TEXTE À LIRE
====
Dernier QS en France, arrêt de la compétition, ambitions scolaires et professionnelles… Néis Lartigue s’explique avec une franchise et une honnêteté rare dans le milieu du sport professionnel. Sans langue de bois.
Hello Néis, tu pourrais te (re)présenter pour ceux qui ne te connaissent pas encore ?
Je m’appelle Néis Lartigue, j’ai 19 ans, je fais de la compétition depuis 8 ans. J’ai arrêté cette année parce que je reprends mes études. Je ne laisse pas du tout le surf de côté mais je fais une pause dans les compétitions parce que c’est un monde un peu compliqué.
En quoi est-ce compliqué ?
Déjà financièrement je ne peux pas suivre le rythme. Ensuite, je me suis rendue compte que je m’amusais beaucoup plus à surfer avec mes potes, pour moi, plutôt qu’à faire des compétitions. Après c’est sûr que tous les voyages qu’on fait sont vraiment incroyables. J’ai rencontré des gens eux aussi incroyables. Mais pour avoir un avenir « sûr », j’ai préféré reprendre mes études.
====
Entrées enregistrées
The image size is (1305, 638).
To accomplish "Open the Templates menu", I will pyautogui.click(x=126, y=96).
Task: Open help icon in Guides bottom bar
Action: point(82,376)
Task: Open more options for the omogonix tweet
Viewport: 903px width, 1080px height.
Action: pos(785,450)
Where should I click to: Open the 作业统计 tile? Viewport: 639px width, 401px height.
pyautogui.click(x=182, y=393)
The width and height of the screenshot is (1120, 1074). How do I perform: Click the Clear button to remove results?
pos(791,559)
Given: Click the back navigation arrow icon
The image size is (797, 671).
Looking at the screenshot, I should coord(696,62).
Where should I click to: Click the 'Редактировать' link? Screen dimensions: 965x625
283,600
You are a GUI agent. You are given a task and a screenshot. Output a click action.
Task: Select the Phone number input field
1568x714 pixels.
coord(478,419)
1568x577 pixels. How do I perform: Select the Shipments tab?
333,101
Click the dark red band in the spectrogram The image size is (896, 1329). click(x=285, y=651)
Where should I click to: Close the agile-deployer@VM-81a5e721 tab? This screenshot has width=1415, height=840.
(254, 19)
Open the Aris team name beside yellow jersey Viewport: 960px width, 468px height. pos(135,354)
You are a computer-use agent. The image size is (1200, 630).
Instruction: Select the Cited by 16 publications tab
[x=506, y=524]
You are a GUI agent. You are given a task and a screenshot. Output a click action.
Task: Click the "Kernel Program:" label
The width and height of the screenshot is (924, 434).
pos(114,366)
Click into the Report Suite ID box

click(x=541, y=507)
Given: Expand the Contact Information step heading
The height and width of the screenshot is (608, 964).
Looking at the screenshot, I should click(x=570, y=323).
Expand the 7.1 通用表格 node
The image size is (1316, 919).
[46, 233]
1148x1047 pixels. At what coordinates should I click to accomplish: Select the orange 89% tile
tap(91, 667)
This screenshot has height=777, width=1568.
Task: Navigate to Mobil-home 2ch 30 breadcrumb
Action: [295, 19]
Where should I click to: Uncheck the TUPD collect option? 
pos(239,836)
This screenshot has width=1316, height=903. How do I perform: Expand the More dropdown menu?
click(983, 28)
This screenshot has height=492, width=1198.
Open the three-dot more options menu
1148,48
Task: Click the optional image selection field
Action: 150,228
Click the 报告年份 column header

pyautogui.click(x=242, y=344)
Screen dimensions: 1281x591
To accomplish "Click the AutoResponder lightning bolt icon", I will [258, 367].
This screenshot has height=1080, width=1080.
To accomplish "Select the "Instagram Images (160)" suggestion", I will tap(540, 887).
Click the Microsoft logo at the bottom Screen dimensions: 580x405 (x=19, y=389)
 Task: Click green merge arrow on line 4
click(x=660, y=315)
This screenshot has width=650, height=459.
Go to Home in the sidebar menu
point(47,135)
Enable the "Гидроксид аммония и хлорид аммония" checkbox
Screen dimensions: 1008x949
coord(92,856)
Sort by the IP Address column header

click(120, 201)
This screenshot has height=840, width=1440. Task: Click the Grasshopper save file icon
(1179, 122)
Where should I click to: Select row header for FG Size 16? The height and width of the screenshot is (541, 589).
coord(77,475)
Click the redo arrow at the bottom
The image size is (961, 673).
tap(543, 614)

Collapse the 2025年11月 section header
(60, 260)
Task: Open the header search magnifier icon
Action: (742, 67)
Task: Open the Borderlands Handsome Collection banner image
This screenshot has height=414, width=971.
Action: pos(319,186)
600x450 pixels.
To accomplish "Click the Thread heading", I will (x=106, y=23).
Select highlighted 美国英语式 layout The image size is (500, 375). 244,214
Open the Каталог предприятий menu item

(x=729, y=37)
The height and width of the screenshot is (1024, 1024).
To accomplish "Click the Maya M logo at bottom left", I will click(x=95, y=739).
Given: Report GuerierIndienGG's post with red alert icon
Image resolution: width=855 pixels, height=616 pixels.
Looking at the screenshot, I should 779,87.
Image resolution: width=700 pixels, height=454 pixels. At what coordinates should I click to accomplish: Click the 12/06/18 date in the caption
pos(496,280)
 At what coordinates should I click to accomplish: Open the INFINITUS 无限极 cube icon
====
TRAVAIL À FAIRE
a) Relevez toutes les raisons que Néis Lartigue avance dans l'entretien en réponse à la question « En quoi est-ce compliqué ? ».
b) Répondez aux questions suivantes à partir de l'entretien.
(i) D'après l'introduction, avec quelles qualités Néis Lartigue s'explique-t-elle ?
(ii) Depuis combien d'années fait-elle de la compétition ?
(iii) Avec qui s'amuse-t-elle beaucoup plus à surfer ?
Les entrées ci-dessus proviennent d'une autre source que l'entretien.

RÉPONSES RÉDIGÉES
a)
- Financièrement, elle ne peut pas suivre le rythme.
- Elle s'amuse beaucoup plus à surfer avec ses potes qu'à faire des compétitions.
- Pour avoir un avenir « sûr », elle a préféré reprendre ses études.

b)
(i) Avec une franchise et une honnêteté rares dans le milieu du sport professionnel.
(ii) Depuis 8 ans.
(iii) Avec ses potes.